Purpose : There is no widely accepted patient safety checklist recommended for use in ophthalmic surgery in the United States. We developed and implemented a surgical safety checklist which allowed our faculty members to obtain American Board of Ophthalmology (ABO) Part IV Maintenance of Certification (MOC) credit through the University of Michigan’s sponsorship.

Methods : Following ABO requirements for institutional MOC credit, our project identified a patient care problem, evaluated baseline performance, and then developed an intervention that was measured for two consecutive plan/do/check/adjust (PDCA) cycles. We developed a surgical checklist (Figure 1), and we measured each operative team’s adherence to its six main components (i.e. pre-op, pre-brief, pre-anesthesia verification, time-out, positive surgeon response to intraocular lens [IOL] where applicable, and debrief) for all ophthalmic surgeries performed at our institution. Data collection began with a 1-week baseline period prior to utilizing the checklist, followed by two months of post-intervention data collection after the checklist was posted in each operating room and the surgical teams were reminded to use it. The results were then shared with the operative teams, and subsequent post-adjustment adherence data was collected again for two more months to determine if adherence rates changed.
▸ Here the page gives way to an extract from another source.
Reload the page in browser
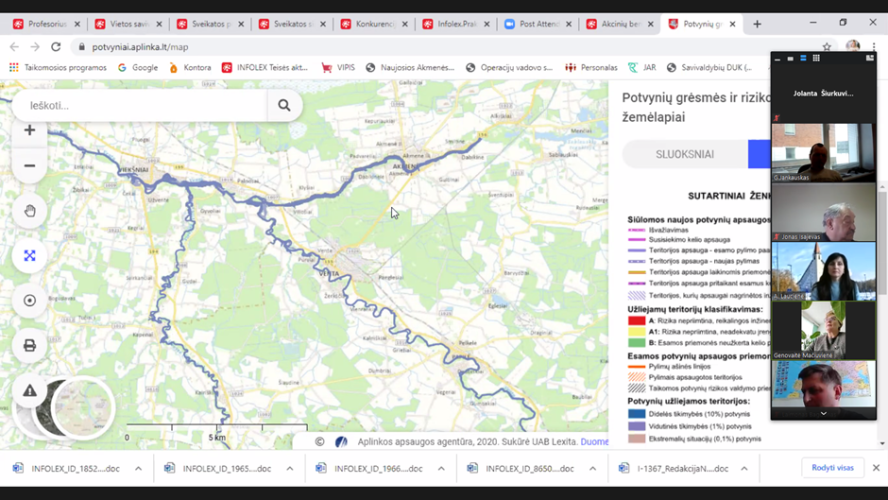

Results : There were 114 surgical cases in the baseline phase, 1135 in the post-intervention phase, and 1283 in the post-adjustment phase. Adherence results for each of the six main checklist components were as follows for the baseline, post-intervention, and post-adjustment phases, respectively, with chi--square tests between phases yielding p-values all <0.05: pre-op 87%, 85%, 97%; pre-brief 90%, 85%, 97%; pre-anesthesia verification 90%, 85%, 97%; time-out 90%, 85%, 97%; positive response to IOL 2%, 86%, 98%; debrief 90%, 71%, 82%.

Conclusions : Through implementation of a surgical checklist, we achieved improved adherence to its six main components, thus improving patient safety in the operating room. Projects such as ours can help educate participating physicians and medical team members about quality improvement, while allowing ophthalmologists to maintain their certification in a way that captures the essence of medical competency.

This is an abstract that was submitted for the 2016 ARVO Annual Meeting, held in Seattle, Wash., May 1-5, 2016.